There are some great moments peppered throughout the film’s runtime – Vivian’s struggle to answer a personal development question regarding “what she cares about” is an early highlight – while the numerous scenes of students from different social groups showing solidarity with one another and planning the revolution's next steps are always enjoyable. Meanwhile, the direction from Poehler – who appears in the film herself as Vivian’s mother – is polished if unspectacular, leaning heavily on previous examples of the teen movie without trying to reinvent the wheel.

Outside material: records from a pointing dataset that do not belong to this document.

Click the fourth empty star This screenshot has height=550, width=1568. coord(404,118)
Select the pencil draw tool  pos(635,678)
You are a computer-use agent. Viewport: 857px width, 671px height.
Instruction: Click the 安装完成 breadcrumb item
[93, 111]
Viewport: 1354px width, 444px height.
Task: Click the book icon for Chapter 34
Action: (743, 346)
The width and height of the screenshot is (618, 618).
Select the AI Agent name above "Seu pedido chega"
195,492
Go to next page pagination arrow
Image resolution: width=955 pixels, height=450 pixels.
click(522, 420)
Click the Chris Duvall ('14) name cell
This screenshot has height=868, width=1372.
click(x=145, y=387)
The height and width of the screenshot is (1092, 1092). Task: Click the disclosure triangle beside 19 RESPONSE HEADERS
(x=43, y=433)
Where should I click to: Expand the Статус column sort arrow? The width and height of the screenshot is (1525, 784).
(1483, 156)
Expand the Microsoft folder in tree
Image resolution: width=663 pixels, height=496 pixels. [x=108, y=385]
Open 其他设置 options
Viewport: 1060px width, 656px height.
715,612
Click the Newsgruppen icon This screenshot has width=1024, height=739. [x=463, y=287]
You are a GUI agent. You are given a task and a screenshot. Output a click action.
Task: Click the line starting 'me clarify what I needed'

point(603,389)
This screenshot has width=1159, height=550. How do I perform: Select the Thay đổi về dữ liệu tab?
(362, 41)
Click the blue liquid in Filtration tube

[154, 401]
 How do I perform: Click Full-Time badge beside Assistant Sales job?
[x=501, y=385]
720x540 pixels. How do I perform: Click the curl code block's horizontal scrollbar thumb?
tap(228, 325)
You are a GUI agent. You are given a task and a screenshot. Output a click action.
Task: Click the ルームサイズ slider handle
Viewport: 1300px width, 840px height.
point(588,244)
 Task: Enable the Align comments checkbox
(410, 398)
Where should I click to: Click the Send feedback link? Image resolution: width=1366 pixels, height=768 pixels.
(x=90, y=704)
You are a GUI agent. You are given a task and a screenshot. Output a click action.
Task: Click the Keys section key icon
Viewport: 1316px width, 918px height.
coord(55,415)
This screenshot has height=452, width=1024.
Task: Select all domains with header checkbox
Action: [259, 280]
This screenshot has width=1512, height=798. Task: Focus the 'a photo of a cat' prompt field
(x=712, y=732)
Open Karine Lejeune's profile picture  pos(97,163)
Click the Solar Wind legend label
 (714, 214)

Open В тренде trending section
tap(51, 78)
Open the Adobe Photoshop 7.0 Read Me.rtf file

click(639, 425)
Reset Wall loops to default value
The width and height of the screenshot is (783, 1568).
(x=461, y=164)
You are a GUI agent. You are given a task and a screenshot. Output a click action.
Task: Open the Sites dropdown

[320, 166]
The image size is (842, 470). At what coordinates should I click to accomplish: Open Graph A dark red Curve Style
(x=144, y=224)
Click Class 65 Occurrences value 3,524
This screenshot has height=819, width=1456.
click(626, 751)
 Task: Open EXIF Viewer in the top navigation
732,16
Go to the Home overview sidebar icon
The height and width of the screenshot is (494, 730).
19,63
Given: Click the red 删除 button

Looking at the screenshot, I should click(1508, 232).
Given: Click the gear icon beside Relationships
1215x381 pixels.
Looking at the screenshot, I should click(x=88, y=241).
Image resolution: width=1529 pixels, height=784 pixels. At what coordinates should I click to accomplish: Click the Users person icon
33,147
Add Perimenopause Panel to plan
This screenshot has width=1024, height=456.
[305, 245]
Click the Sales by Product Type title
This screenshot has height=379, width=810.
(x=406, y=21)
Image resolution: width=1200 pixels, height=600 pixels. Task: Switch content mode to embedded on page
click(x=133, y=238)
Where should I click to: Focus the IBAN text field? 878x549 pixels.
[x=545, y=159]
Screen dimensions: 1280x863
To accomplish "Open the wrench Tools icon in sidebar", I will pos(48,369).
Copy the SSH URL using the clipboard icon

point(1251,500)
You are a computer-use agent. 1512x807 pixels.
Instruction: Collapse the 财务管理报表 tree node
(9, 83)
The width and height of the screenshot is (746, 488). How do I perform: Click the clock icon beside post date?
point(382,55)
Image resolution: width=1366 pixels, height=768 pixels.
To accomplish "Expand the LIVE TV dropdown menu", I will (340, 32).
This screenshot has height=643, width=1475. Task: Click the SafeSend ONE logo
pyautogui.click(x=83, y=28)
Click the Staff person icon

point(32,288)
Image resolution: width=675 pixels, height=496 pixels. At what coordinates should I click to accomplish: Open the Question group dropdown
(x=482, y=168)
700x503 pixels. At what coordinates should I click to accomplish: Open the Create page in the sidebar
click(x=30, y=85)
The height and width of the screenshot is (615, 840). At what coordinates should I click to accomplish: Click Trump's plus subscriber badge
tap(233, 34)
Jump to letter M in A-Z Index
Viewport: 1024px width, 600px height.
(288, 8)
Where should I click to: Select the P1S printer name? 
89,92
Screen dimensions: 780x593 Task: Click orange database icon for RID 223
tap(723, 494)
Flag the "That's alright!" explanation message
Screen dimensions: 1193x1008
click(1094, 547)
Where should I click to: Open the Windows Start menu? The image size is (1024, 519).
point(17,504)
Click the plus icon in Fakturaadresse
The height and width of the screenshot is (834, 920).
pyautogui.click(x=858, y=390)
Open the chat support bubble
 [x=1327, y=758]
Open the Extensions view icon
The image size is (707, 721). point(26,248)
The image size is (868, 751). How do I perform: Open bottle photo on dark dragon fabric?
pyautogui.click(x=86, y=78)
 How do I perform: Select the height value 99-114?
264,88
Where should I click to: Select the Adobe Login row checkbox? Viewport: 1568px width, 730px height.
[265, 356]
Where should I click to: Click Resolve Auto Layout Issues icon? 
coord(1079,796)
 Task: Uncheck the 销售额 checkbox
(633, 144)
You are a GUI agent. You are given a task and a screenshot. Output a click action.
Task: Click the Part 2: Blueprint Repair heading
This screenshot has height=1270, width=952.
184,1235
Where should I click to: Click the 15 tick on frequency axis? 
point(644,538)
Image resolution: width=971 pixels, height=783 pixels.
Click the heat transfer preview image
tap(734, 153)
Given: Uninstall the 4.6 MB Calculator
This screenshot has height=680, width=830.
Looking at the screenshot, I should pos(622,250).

Perhaps the most interesting aspect of the film, though, is the relationship between the main character and her childhood best friend Claudia, played by the film's standout performer Lauren Tsai. Claudia approaches the zine and the school’s feminist movement with slightly more reservation than most others, and at times feels she’s been neglected by Vivian’s newfound status as a revolutionary. There’s a great scene where the pair argue at Claudia’s bedroom window, with Claudia explaining how the stakes are different for her due to her Asian heritage. This provides a more thorny moment for Vivian and her movement, albeit one which is overcome by the film's air-punch conclusion, and hints at more complex, nuanced questions for the future of the zine. If anything, it would have been nice to see a little more time devoted to this storyline, perhaps at the expense of Vivian’s more one-note relationship with male ally Seth (Nico Hiraga).
There are a couple of other issues, too. Lucy, the character whose original stand is a major starting point for the movement, is largely sidelined for the second part of the film, and would ideally have been given more to do – especially given the charismatic performance from Alycia Pascual-Peña. Meanwhile at times the script can feel like it’s trying to shoehorn in as many buzzwords as possible, which although well-intentioned can come across a little forced. And then there’s a slightly tonally jarring moment at the film’s conclusion, where an emotional revelation of a traumatic incident perhaps too quickly gives way to the altogether more celebratory mood of the film's finale.
On the whole, though, this is a very watchable, frequently funny film which is bound to strike a chord with both teenagers and older viewers. It’s not as accomplished as the likes of Booksmart or Eight Grade – lacking the raucous humour of the former and the empathetic edge of the latter, but Moxie is a fun high school movie with a positive message and no shortage of heart.